The result? Notifications are way up after the switch on Nov. 12.
Since then, roughly 4,500 codes have been activated in connection to more than 57,000 known new cases. More than 50,000 codes were generated in November, so the follow-through rate is still less than optimal.
Patrick Stephenson, 38, got an alert in mid-November as the Minneapolis resident checked his phone first thing in the morning. He saw a red symbol and a notice that he had been near someone who had tested positive within the prior week.
“I was barely awake. And I was like, what?” Stephenson said as his whereabouts in the preceding days spun through his head. He suspected it was a birthday party — where masks were required — and soon learned others there got the same phone warning.
Stephenson knew what came next.
“I got to get tested,” he said.
That test came back negative. It offered Stephenson a sigh of relief.
“Which was really nice,” he said. “It was kind of like very quick closure.”
Before the update to the COVIDaware code-distribution process, they were given out in conjunction with interviews done by public health officials of people with confirmed infections.
“Because of the implications for people, we have to have a confirmed test to be able to provide the code,” Ehresmann said.

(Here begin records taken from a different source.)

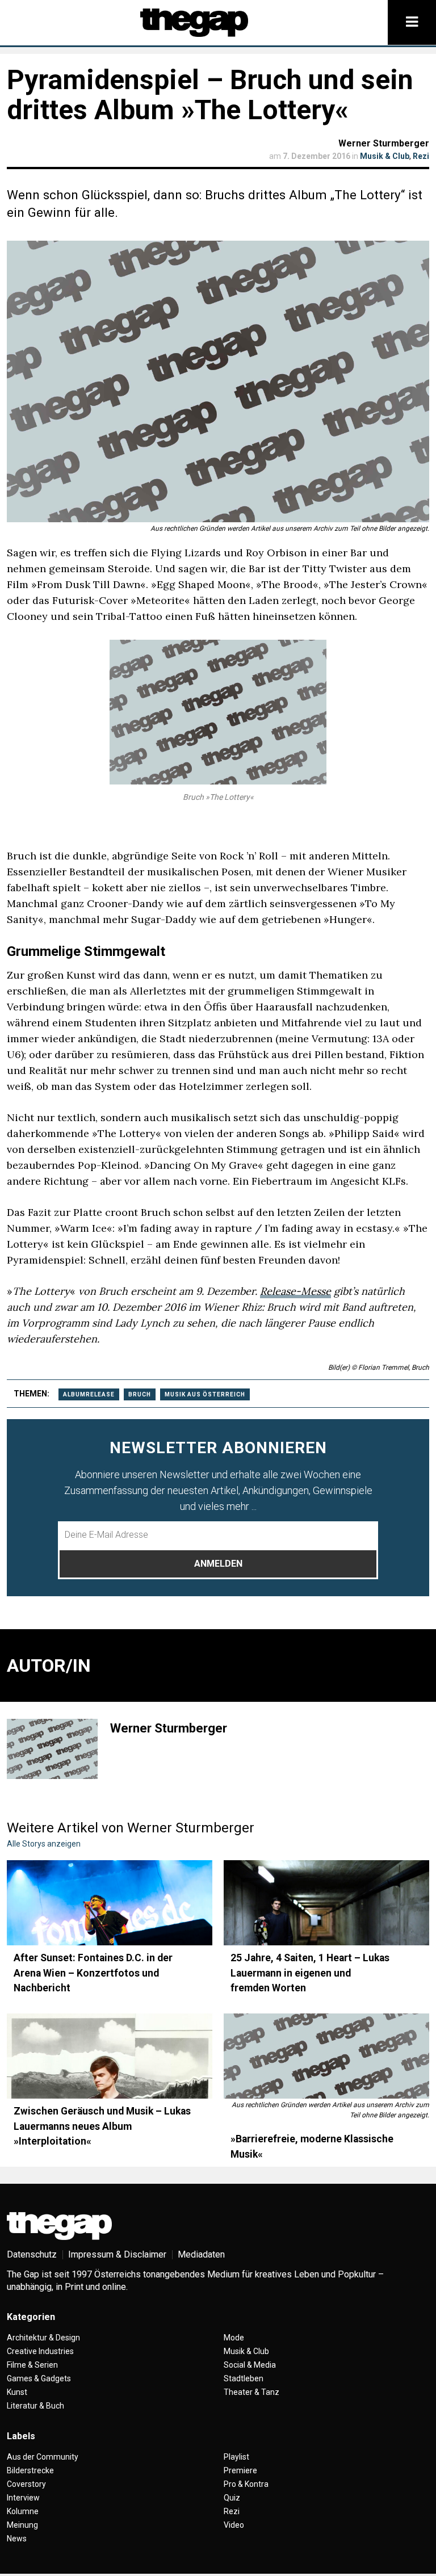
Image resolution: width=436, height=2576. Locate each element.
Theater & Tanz (251, 2392)
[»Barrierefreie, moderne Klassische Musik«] (326, 2056)
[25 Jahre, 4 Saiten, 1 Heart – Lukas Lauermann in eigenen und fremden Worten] (326, 1902)
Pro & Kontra (246, 2484)
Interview (23, 2497)
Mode (234, 2337)
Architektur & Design (43, 2337)
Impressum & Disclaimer (117, 2254)
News (17, 2538)
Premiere (240, 2470)
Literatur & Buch (35, 2405)
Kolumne (23, 2511)
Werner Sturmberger (383, 143)
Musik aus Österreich (205, 1394)
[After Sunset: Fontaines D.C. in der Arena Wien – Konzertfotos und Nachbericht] (109, 1902)
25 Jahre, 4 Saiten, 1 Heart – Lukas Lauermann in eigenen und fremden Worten (309, 1973)
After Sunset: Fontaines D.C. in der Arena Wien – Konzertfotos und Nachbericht (93, 1973)
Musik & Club (384, 156)
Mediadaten (201, 2254)
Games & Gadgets (39, 2378)
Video (234, 2524)
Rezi (421, 156)
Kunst (17, 2392)
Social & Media (250, 2364)
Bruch (139, 1394)
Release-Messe (295, 1291)
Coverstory (26, 2484)
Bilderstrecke (30, 2470)
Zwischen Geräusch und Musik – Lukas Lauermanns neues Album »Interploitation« (102, 2126)
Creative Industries (40, 2351)
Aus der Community (42, 2456)
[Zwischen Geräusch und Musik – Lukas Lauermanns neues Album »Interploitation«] (109, 2056)
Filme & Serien (32, 2364)
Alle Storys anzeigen (44, 1843)
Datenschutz (32, 2254)
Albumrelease (89, 1394)
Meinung (22, 2524)
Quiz (232, 2497)
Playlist (236, 2456)
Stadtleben (243, 2378)
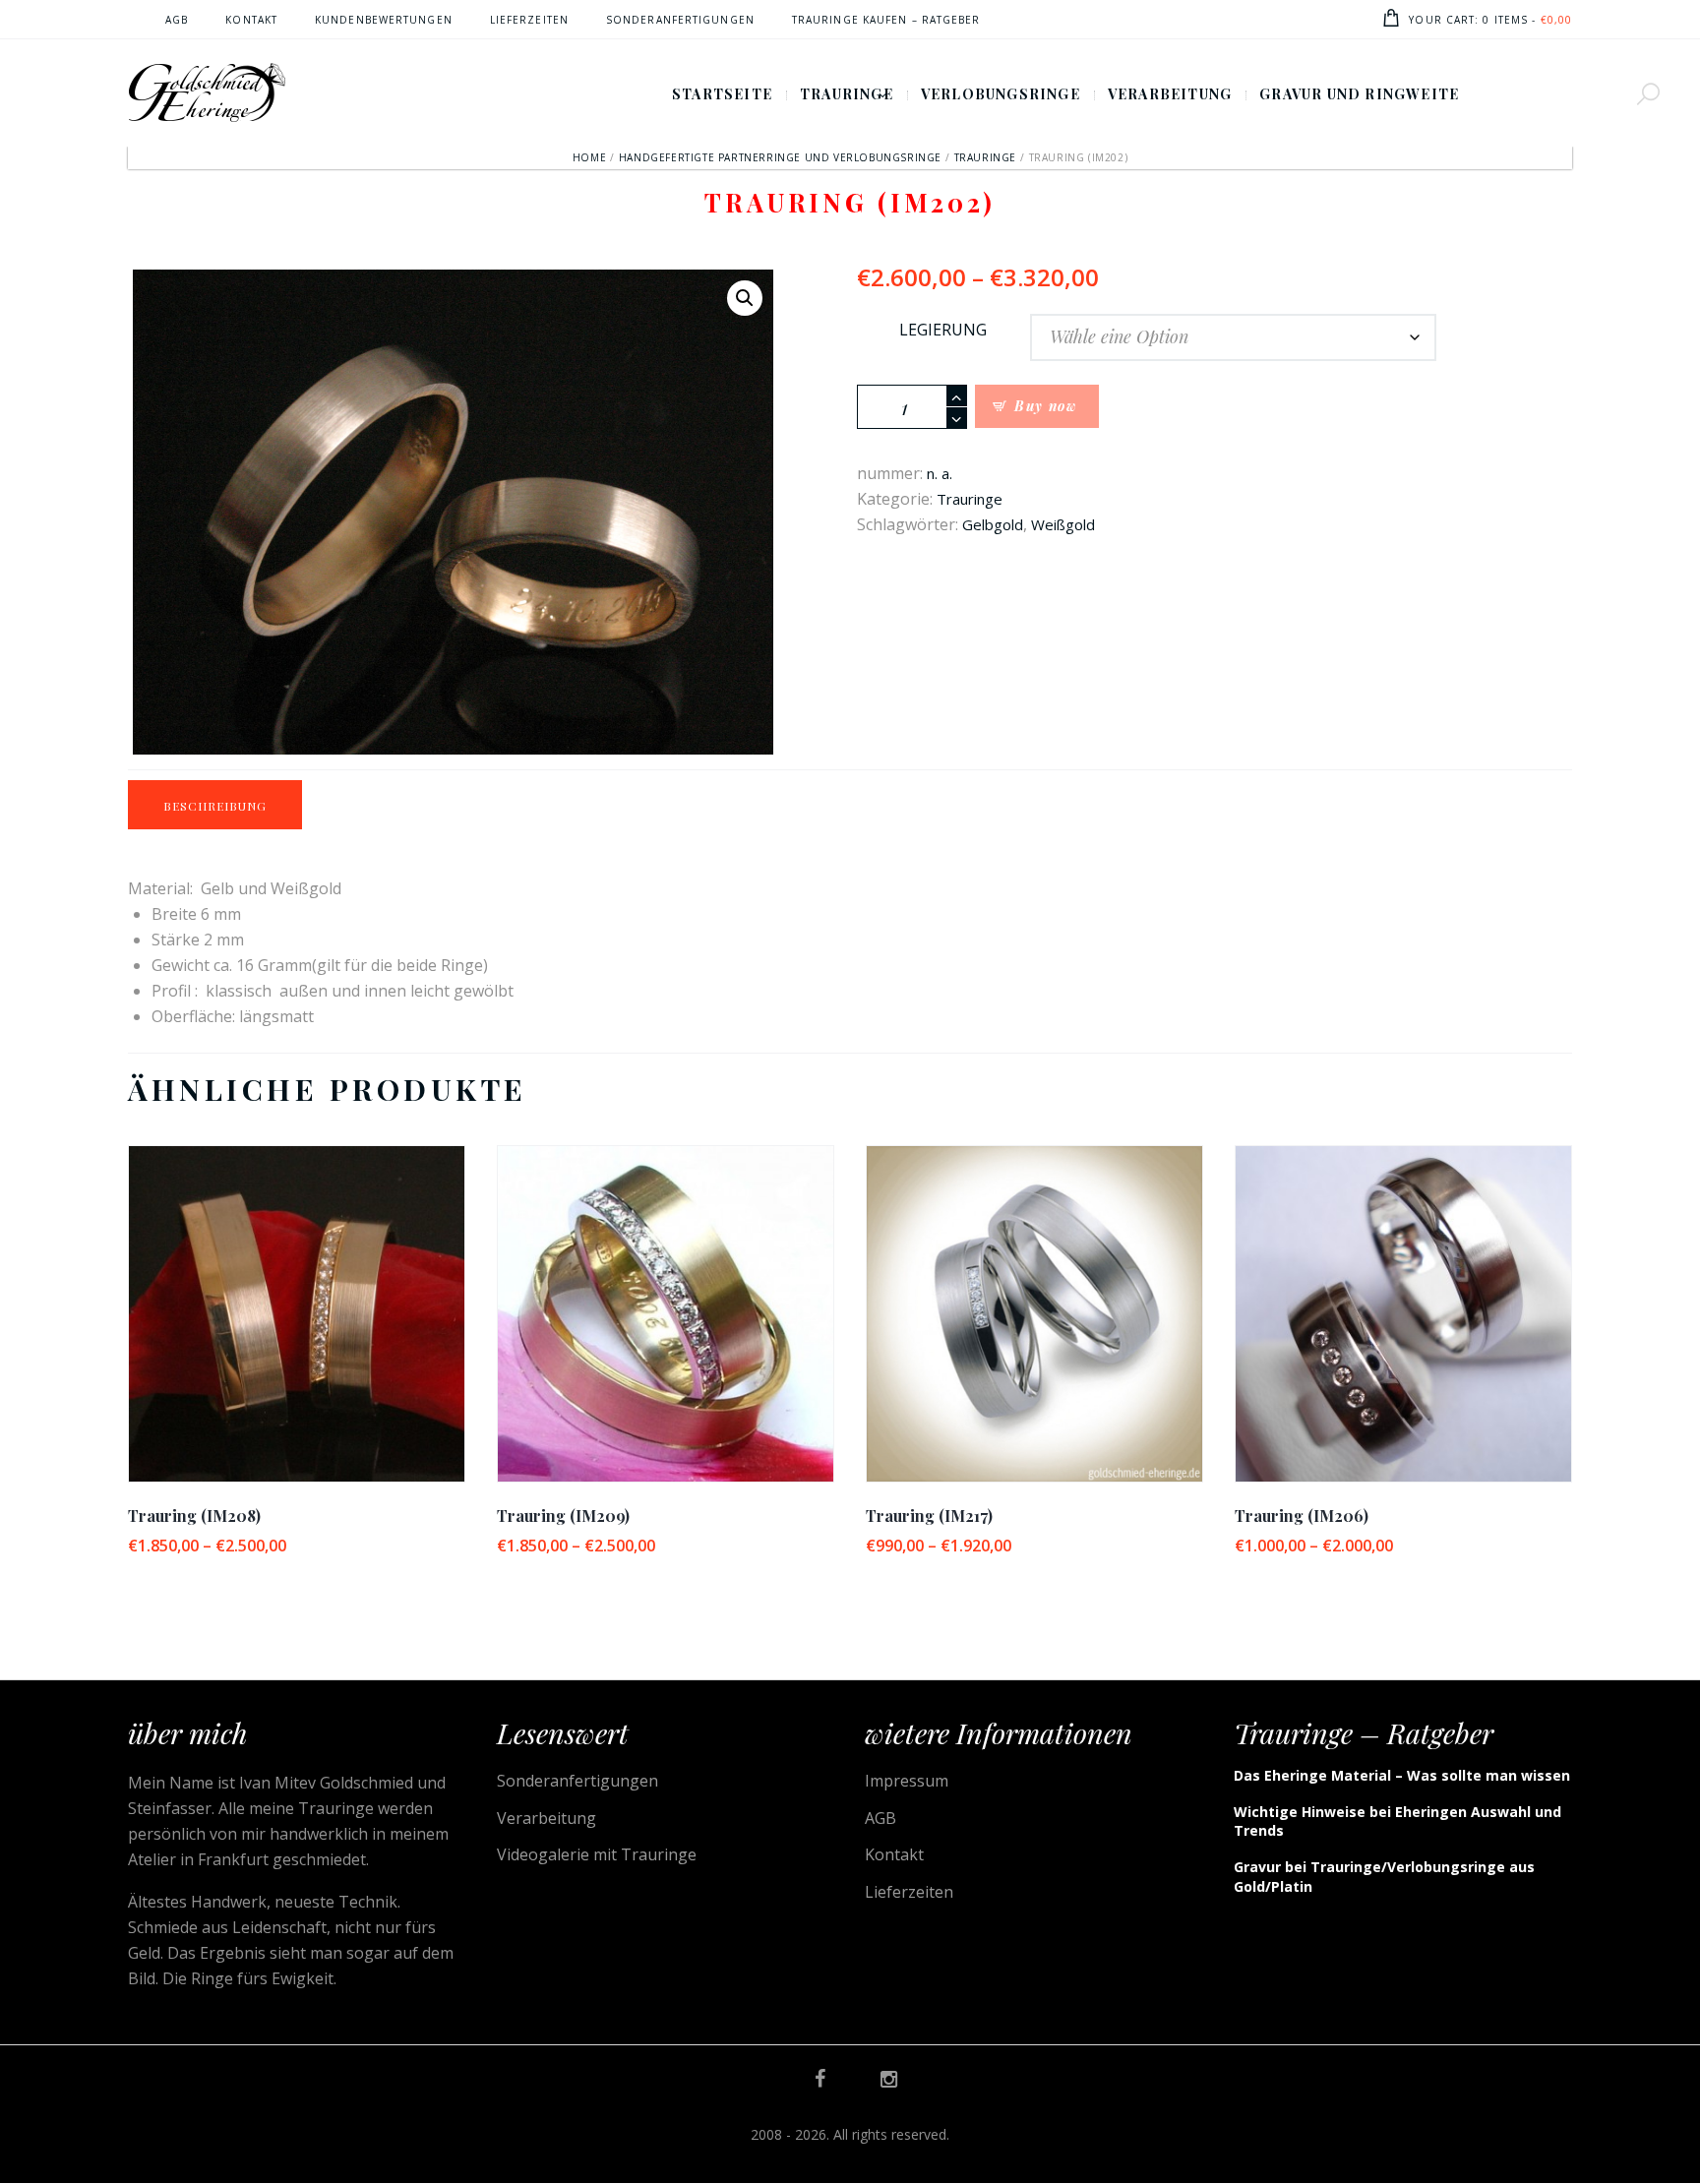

Connecting it to a contact tracing interview was often a roadblock because some people ignored the outreach, she said.
“What we have seen over time with ‘COVID fatigue’ is that more and more individuals are, one, unwilling to pick up the phone, when there's a call from public health,” Ehresmann said. “And then, if they do, they're unwilling to identify who their close contacts might have been.”
That’s a motivating factor for another recent change.
Case investigation, also known as contact tracing, is no longer standard after a positive test.
Now the Health Department focus is on cases in those under 18, people with vaccine breakthroughs, cases with severe outcomes and emerging variants.
“We wanted to be able to redirect our energies, to be able to look at things that we're becoming more important, to be able to be born nimble in our response,” Ehresmann said, describing what the department has dubbed “Epi 2.0.”
That includes the stepped-up surveillance that uncovered the omicron variant.
The state has a well-regarded public health lab that’s central to disease surveillance. Lab professionals had been on the lookout for the omicron variant since the world first learned of it around Thanksgiving, and it was discovered here after a positive COVID-19 test with tell-tale indicators was genetically sequenced.
Once that process revealed the variant, case investigators sprung into action to learn more about the movement history and contacts of the man.
But people are less likely now than at other stages of the pandemic to be contacted if they test positive.
Olmsted County is among the places that has ended routine COVID case investigations and handed off tracing to the state. Public health nurse manager Sarah Stevens said department staff has been freed up to complete other key tasks.
“We're still here in the community. We still answer questions. We just tried to be much more targeted with where we are putting our effort,” Stevens said. “Vaccination is a big one.”
Olmsted’s public health unit did nearly 12,000 case investigations over the course of the pandemic. Nurse Tamara Eissa was in on a lot of them — tracking exposures, offering tips on managing the illness and connecting people with food, medicine and other assistance.
Although there were prickly encounters as people complained about intrusive questions or other aspects of medical privacy, Eissa said most interactions were pleasant.
“I absolutely loved doing the case investigation and talking with all of these wonderful people — you know, their stories, being able to reassure them. I loved the work. I really did,” she said. “It was really hard when it shut down. I'll be honest.”